** Prompt **
Find the lines of data that contain the string "window", then list them.

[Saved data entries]
/---

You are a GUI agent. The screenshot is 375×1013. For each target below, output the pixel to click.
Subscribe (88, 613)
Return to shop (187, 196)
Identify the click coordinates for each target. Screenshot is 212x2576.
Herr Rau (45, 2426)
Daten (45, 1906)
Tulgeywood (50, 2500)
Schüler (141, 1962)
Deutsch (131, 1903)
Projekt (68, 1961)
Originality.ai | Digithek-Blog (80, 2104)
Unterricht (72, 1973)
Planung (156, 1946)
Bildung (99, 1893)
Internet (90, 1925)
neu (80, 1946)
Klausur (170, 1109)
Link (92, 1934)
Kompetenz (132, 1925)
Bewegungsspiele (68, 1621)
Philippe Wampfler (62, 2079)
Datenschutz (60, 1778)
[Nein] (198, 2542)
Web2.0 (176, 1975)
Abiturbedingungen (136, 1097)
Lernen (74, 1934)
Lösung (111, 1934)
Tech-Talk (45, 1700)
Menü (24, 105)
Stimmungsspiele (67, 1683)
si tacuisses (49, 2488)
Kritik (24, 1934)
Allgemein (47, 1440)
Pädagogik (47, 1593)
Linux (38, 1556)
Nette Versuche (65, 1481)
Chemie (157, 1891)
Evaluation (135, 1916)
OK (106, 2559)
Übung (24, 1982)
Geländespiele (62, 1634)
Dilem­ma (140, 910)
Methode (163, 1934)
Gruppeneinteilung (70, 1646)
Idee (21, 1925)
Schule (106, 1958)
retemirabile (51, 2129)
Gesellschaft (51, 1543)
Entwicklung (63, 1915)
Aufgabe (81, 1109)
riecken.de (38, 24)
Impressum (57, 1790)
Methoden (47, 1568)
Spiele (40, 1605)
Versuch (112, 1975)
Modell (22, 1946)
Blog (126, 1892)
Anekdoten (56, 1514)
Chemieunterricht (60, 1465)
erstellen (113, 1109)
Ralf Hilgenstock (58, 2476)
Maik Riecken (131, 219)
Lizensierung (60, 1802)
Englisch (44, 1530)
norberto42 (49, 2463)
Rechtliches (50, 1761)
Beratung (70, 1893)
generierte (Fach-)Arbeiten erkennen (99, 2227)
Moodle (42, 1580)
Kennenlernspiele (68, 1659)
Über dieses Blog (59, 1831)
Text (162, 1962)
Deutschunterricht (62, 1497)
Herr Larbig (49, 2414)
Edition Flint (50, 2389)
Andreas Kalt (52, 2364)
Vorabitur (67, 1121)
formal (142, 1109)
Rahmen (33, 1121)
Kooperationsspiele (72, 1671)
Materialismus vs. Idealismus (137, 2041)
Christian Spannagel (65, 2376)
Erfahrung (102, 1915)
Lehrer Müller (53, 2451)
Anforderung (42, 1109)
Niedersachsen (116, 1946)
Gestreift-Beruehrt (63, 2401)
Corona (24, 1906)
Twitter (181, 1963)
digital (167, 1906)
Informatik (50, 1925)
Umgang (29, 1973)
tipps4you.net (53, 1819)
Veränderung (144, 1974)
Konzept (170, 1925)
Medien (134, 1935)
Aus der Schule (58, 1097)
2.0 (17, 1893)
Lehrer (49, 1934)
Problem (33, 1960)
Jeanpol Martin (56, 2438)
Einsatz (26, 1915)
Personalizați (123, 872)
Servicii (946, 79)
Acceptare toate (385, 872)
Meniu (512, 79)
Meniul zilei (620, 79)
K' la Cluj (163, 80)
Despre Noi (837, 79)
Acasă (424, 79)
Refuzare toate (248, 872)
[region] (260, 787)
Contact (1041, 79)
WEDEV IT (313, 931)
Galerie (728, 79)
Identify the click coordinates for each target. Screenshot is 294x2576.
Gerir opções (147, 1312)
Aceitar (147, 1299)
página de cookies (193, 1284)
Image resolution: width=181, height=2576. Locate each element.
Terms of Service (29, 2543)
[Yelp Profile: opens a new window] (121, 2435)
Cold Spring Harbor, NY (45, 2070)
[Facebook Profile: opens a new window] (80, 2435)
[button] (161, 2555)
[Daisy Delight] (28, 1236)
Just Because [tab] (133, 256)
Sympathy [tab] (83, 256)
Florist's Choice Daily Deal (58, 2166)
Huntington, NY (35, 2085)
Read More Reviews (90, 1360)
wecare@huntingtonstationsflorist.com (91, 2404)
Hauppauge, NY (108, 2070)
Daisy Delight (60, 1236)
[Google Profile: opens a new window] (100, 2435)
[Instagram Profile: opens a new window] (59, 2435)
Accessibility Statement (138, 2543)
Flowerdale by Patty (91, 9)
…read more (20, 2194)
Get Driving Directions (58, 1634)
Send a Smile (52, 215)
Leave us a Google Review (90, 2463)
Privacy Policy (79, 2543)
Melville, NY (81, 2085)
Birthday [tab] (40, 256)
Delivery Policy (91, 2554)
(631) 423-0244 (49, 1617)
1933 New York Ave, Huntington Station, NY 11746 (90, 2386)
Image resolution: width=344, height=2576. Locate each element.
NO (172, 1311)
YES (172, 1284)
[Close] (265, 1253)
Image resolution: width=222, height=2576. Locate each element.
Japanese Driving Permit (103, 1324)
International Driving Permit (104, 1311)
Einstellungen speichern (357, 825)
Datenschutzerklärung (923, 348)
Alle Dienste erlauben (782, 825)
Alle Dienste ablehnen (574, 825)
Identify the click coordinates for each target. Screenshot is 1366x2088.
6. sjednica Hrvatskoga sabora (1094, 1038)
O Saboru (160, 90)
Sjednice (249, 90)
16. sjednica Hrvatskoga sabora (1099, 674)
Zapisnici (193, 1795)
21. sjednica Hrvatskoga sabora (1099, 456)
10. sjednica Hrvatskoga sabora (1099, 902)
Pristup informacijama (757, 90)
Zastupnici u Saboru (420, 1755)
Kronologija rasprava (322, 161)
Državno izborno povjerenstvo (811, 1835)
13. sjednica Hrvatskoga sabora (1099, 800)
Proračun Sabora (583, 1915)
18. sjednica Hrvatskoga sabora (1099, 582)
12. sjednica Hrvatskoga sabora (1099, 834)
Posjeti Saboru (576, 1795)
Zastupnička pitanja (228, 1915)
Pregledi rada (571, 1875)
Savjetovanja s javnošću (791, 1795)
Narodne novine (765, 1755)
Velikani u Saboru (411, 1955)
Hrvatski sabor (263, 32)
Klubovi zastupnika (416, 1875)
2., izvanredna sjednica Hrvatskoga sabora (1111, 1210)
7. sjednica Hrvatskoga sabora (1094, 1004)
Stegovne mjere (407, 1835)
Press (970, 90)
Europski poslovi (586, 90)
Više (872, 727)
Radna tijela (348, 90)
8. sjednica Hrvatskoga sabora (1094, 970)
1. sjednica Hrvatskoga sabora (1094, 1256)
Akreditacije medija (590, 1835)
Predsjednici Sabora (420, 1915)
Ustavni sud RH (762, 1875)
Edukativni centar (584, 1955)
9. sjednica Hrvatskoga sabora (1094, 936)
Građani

\---

** Task result **
[Yelp Profile: opens a new window] (121, 2435)
[Facebook Profile: opens a new window] (80, 2435)
[Google Profile: opens a new window] (100, 2435)
[Instagram Profile: opens a new window] (59, 2435)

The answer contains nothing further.